- What to produce -
Every entry below should be printed exactly.

Dataset entries:
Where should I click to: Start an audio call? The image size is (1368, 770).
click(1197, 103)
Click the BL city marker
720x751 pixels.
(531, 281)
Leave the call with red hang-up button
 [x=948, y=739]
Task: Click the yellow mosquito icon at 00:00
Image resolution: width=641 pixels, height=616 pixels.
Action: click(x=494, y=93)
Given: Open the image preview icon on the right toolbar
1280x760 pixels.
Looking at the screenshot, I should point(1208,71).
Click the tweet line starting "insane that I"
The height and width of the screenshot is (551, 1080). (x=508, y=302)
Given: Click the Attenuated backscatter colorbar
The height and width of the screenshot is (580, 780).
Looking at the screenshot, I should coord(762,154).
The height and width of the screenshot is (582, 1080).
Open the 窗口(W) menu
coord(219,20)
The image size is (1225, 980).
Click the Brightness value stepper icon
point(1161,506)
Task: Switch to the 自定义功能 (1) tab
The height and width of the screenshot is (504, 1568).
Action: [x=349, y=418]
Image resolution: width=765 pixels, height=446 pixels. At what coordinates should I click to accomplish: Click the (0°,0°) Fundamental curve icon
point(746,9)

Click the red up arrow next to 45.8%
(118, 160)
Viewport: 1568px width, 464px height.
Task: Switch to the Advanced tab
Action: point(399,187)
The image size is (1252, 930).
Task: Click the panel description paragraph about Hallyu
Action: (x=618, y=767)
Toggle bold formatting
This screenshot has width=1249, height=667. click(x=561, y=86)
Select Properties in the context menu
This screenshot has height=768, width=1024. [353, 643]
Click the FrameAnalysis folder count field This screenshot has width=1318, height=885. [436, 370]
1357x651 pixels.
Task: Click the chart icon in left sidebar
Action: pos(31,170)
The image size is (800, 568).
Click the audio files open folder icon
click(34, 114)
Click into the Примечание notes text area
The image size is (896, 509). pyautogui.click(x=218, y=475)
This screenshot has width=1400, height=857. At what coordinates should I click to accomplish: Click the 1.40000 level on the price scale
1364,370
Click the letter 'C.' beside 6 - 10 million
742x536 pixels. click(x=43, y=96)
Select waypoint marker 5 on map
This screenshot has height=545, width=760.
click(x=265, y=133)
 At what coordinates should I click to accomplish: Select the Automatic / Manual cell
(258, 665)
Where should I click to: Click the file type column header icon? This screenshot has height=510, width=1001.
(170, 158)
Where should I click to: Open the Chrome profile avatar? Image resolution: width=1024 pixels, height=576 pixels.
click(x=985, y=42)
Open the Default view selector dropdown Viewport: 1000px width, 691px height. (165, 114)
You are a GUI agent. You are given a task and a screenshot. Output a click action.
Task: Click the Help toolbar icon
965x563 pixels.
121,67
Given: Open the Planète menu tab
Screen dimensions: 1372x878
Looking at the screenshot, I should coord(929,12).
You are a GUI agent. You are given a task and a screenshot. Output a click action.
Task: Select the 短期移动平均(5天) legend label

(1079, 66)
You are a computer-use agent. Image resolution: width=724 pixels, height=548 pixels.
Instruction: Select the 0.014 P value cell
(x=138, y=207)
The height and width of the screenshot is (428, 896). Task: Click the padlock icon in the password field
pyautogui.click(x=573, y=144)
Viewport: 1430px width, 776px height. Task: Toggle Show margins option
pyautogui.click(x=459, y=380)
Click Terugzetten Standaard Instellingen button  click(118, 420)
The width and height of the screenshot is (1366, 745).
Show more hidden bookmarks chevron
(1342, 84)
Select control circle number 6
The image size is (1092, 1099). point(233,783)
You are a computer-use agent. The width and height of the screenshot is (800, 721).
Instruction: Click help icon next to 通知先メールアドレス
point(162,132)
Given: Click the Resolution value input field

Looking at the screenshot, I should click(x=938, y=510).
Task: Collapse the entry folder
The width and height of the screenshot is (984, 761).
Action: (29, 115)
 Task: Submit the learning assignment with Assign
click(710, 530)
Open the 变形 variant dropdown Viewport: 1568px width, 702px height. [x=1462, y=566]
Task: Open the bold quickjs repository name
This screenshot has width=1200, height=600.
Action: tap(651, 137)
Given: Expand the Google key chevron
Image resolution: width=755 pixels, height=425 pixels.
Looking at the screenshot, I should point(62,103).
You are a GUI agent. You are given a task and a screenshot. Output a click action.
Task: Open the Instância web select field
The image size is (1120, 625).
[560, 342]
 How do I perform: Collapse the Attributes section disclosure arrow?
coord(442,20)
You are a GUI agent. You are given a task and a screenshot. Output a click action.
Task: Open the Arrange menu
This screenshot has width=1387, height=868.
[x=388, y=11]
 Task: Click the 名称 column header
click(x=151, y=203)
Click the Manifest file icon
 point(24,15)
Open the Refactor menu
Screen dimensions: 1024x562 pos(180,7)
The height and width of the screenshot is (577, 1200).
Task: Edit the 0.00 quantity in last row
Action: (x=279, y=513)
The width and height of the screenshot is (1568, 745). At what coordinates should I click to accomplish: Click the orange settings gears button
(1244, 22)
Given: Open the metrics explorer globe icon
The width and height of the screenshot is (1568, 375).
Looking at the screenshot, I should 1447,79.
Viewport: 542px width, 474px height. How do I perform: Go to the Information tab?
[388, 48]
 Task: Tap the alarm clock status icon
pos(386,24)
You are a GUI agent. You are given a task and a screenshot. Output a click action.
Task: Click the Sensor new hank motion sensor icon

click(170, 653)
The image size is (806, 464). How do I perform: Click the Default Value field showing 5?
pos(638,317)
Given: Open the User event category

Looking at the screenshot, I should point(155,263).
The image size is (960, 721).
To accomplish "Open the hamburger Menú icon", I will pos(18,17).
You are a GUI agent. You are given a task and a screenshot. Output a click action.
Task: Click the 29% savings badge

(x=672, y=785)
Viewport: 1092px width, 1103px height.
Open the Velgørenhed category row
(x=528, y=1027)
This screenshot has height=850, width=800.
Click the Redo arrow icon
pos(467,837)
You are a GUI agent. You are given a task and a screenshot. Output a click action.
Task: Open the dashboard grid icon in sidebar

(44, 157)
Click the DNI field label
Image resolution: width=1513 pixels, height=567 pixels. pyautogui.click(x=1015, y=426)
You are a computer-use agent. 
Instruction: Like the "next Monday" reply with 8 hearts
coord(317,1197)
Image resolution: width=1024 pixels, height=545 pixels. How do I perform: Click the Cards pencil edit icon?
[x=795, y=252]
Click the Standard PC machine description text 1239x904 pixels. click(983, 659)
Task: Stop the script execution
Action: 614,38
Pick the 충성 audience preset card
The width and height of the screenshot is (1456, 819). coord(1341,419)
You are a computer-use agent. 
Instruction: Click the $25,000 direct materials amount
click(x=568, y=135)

- Exercise solution -
Where should I click to: Start an audio call? The image size is (1368, 770).
click(1197, 103)
Click the BL city marker
720x751 pixels.
(531, 281)
Leave the call with red hang-up button
 [x=948, y=739]
Task: Click the yellow mosquito icon at 00:00
Image resolution: width=641 pixels, height=616 pixels.
Action: click(x=494, y=93)
Given: Open the image preview icon on the right toolbar
1280x760 pixels.
Looking at the screenshot, I should point(1208,71).
Click the tweet line starting "insane that I"
The height and width of the screenshot is (551, 1080). (x=508, y=302)
Given: Click the Attenuated backscatter colorbar
The height and width of the screenshot is (580, 780).
Looking at the screenshot, I should coord(762,154).
The height and width of the screenshot is (582, 1080).
Open the 窗口(W) menu
coord(219,20)
The image size is (1225, 980).
Click the Brightness value stepper icon
point(1161,506)
Task: Switch to the 自定义功能 (1) tab
The height and width of the screenshot is (504, 1568).
Action: [x=349, y=418]
Image resolution: width=765 pixels, height=446 pixels. At what coordinates should I click to accomplish: Click the (0°,0°) Fundamental curve icon
point(746,9)

Click the red up arrow next to 45.8%
(118, 160)
Viewport: 1568px width, 464px height.
Task: Switch to the Advanced tab
Action: point(399,187)
The image size is (1252, 930).
Task: Click the panel description paragraph about Hallyu
Action: (x=618, y=767)
Toggle bold formatting
This screenshot has width=1249, height=667. click(x=561, y=86)
Select Properties in the context menu
This screenshot has height=768, width=1024. [353, 643]
Click the FrameAnalysis folder count field This screenshot has width=1318, height=885. [436, 370]
1357x651 pixels.
Task: Click the chart icon in left sidebar
Action: pos(31,170)
The image size is (800, 568).
Click the audio files open folder icon
click(34, 114)
Click into the Примечание notes text area
The image size is (896, 509). pyautogui.click(x=218, y=475)
This screenshot has width=1400, height=857. At what coordinates should I click to accomplish: Click the 1.40000 level on the price scale
1364,370
Click the letter 'C.' beside 6 - 10 million
742x536 pixels. click(x=43, y=96)
Select waypoint marker 5 on map
This screenshot has height=545, width=760.
click(x=265, y=133)
 At what coordinates should I click to accomplish: Select the Automatic / Manual cell
(258, 665)
Where should I click to: Click the file type column header icon? This screenshot has height=510, width=1001.
(170, 158)
Where should I click to: Open the Chrome profile avatar? Image resolution: width=1024 pixels, height=576 pixels.
click(x=985, y=42)
Open the Default view selector dropdown Viewport: 1000px width, 691px height. (165, 114)
You are a GUI agent. You are given a task and a screenshot. Output a click action.
Task: Click the Help toolbar icon
965x563 pixels.
121,67
Given: Open the Planète menu tab
Screen dimensions: 1372x878
Looking at the screenshot, I should coord(929,12).
You are a GUI agent. You are given a task and a screenshot. Output a click action.
Task: Select the 短期移动平均(5天) legend label

(1079, 66)
You are a computer-use agent. Image resolution: width=724 pixels, height=548 pixels.
Instruction: Select the 0.014 P value cell
(x=138, y=207)
The height and width of the screenshot is (428, 896). Task: Click the padlock icon in the password field
pyautogui.click(x=573, y=144)
Viewport: 1430px width, 776px height. Task: Toggle Show margins option
pyautogui.click(x=459, y=380)
Click Terugzetten Standaard Instellingen button  click(118, 420)
The width and height of the screenshot is (1366, 745).
Show more hidden bookmarks chevron
(1342, 84)
Select control circle number 6
The image size is (1092, 1099). point(233,783)
You are a computer-use agent. The width and height of the screenshot is (800, 721).
Instruction: Click help icon next to 通知先メールアドレス
point(162,132)
Given: Click the Resolution value input field

Looking at the screenshot, I should click(x=938, y=510).
Task: Collapse the entry folder
The width and height of the screenshot is (984, 761).
Action: (29, 115)
 Task: Submit the learning assignment with Assign
click(710, 530)
Open the 变形 variant dropdown Viewport: 1568px width, 702px height. [x=1462, y=566]
Task: Open the bold quickjs repository name
This screenshot has width=1200, height=600.
Action: tap(651, 137)
Given: Expand the Google key chevron
Image resolution: width=755 pixels, height=425 pixels.
Looking at the screenshot, I should point(62,103).
You are a GUI agent. You are given a task and a screenshot. Output a click action.
Task: Open the Instância web select field
The image size is (1120, 625).
[560, 342]
 How do I perform: Collapse the Attributes section disclosure arrow?
coord(442,20)
You are a GUI agent. You are given a task and a screenshot. Output a click action.
Task: Open the Arrange menu
This screenshot has width=1387, height=868.
[x=388, y=11]
 Task: Click the 名称 column header
click(x=151, y=203)
Click the Manifest file icon
 point(24,15)
Open the Refactor menu
Screen dimensions: 1024x562 pos(180,7)
The height and width of the screenshot is (577, 1200).
Task: Edit the 0.00 quantity in last row
Action: (x=279, y=513)
The width and height of the screenshot is (1568, 745). At what coordinates should I click to accomplish: Click the orange settings gears button
(1244, 22)
Given: Open the metrics explorer globe icon
The width and height of the screenshot is (1568, 375).
Looking at the screenshot, I should 1447,79.
Viewport: 542px width, 474px height. How do I perform: Go to the Information tab?
[388, 48]
 Task: Tap the alarm clock status icon
pos(386,24)
You are a GUI agent. You are given a task and a screenshot. Output a click action.
Task: Click the Sensor new hank motion sensor icon

click(170, 653)
The image size is (806, 464). How do I perform: Click the Default Value field showing 5?
pos(638,317)
Given: Open the User event category

Looking at the screenshot, I should point(155,263).
The image size is (960, 721).
To accomplish "Open the hamburger Menú icon", I will pos(18,17).
You are a GUI agent. You are given a task and a screenshot. Output a click action.
Task: Click the 29% savings badge

(x=672, y=785)
Viewport: 1092px width, 1103px height.
Open the Velgørenhed category row
(x=528, y=1027)
This screenshot has height=850, width=800.
Click the Redo arrow icon
pos(467,837)
You are a GUI agent. You are given a task and a screenshot. Output a click action.
Task: Open the dashboard grid icon in sidebar

(44, 157)
Click the DNI field label
Image resolution: width=1513 pixels, height=567 pixels. pyautogui.click(x=1015, y=426)
You are a computer-use agent. 
Instruction: Like the "next Monday" reply with 8 hearts
coord(317,1197)
Image resolution: width=1024 pixels, height=545 pixels. How do I perform: Click the Cards pencil edit icon?
[x=795, y=252]
Click the Standard PC machine description text 1239x904 pixels. click(983, 659)
Task: Stop the script execution
Action: 614,38
Pick the 충성 audience preset card
The width and height of the screenshot is (1456, 819). coord(1341,419)
You are a computer-use agent. 
Instruction: Click the $25,000 direct materials amount
click(x=568, y=135)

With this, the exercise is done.